After the growth, the crystal needs to cut in desired size according to the end use. For electronic or optoelectronic purpose, the crystals are cut into thin wafers of thickness 300 to 500 microns. For optical applications the crystals are cut into blocks of size few millimeter to few centimeters, sometimes in tens of centimeters. Generally two types of sawing machines are used for this purpose. One is the wire saw, and the other is the disc saw.  In both types of saws the wire (or the cutting edge of the disc) are impregnated with diamond powder.  A good crystal cutter has features such variable speed and tension, and are equipped with a goniometer. The purpose of the goniometer is to cut the crystal at any desired angle.

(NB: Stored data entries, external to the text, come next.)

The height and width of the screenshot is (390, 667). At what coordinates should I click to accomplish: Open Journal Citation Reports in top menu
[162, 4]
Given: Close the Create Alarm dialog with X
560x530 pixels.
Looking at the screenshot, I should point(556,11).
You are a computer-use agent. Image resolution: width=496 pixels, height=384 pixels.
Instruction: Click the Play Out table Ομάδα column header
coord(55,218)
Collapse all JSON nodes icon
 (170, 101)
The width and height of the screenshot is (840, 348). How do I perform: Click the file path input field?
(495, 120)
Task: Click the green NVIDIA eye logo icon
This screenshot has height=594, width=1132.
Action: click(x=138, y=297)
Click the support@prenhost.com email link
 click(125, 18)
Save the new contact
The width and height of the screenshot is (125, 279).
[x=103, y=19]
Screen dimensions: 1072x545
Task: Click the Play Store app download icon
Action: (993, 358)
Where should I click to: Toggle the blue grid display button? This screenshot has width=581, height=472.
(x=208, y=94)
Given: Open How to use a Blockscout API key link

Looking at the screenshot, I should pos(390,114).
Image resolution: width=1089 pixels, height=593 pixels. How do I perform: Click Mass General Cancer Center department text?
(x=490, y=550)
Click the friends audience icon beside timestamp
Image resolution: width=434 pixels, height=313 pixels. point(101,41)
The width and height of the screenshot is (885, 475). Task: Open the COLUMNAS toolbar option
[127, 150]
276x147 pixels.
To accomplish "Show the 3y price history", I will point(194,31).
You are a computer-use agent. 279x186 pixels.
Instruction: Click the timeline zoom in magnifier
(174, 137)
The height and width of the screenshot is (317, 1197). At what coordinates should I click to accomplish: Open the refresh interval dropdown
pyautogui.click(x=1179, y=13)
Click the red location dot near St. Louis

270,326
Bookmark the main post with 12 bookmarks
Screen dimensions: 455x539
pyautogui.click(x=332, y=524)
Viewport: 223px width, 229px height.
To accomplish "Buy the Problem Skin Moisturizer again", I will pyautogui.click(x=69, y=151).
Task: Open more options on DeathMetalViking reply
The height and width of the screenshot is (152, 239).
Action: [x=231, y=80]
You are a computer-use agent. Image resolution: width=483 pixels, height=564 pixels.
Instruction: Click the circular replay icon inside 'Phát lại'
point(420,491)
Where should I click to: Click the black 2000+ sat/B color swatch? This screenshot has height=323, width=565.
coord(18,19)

Wire SawWire SawDiamond Cutting WheelWheel Saw


As cut crystal surfaces are very rough. For any application whether it is electronic or optical, the crystal surface should be optically flat. When the surface roughness is about l/10, the surface is called optically flat (l is in the wavelength of the light for the particular application). To achieve an optically flat surface, the crystal needs to be polished in a special mounting device. There are few steps to polish the crystals. Crystals are first lapped in coarse carborundum (SiC) powder  followed by lapping in fine carborundum powder. Next comes polishing in coarse alumina emulsion (3 micron), and gradually polished in fine (0.05 micron) alumina (Al2O3) emulsion. This procedure results a mirror finish optically flat surface.


All as-polished surfaces contain mechanically induced defects ("scratches") caused by the polishing particles. These defects affect the electronic properties of the device to be fabricated on this crystal. Prior to any device fabrication process, the polished surface is sometimes etched in order to remove the damaged/ defective layer produced during polishing process. Chemical etchant are commonly used for this purpose and different crystals have different etchants. Other than removing the damaged layer, etchants are also useful for revealing bulk defects present in the crystals. Some etchants attack preferentially defect sites on the crystal, revealing dislocations and other atomic arrangement faults. Some etchants are also used for determining the orientation of the crystal surface. Thus etching is a very powerful technique for removing the damaged layer, determining defect density of the crystal and also the orientation of the crystal surface.

Contact Deposition

For semiconductor detectors, at least a pair of contacts are needed to supply high voltage and to collect the electrical signal resulted by interaction of radiation with the crystal and transportation of the charge toward anode and cathode. The method used to deposit contacts is called sputtering.

Sputtering is a cold evaporation technique which employs pure metals, alloys and compounds to deposit a layer of material onto a suitable substrate.  We can use RF sputtering (instead of the more straight forward DC sputtering), because some of the materials are insulating materials.

Sputtering as a process to deposit thin films dates back to 1852 and has found limited use until 1928 when it was used for such applications as coating gold onto early phonograph cylinder masters.

Sputtering utilizes a gas plasma (argon, neon, krypton or xenon) to remove material from a negatively charged source called the target and to deposit it as a thin film coating onto asubstrate.

Magnets (magnetron) are placed under the target to constrain the secondary electrons from leaving the plasma volume before they have had a chance to ionize a gas atom. In this way the ionization rate in the plasma volume is increased. There are many process parameters which can influence the physical and chemical properties of the coating. For instance, the film composition depends on the target composition, the ionized gas pressure, the substrate temperature, and the energetic particle radiation (photons as well as other particles). For instance, in an RF discharge configuration, not only the electrons, but also positive ions, produced in the bulk plasma, are accelerated across the plasma and may arrive at the substrate with significant energies.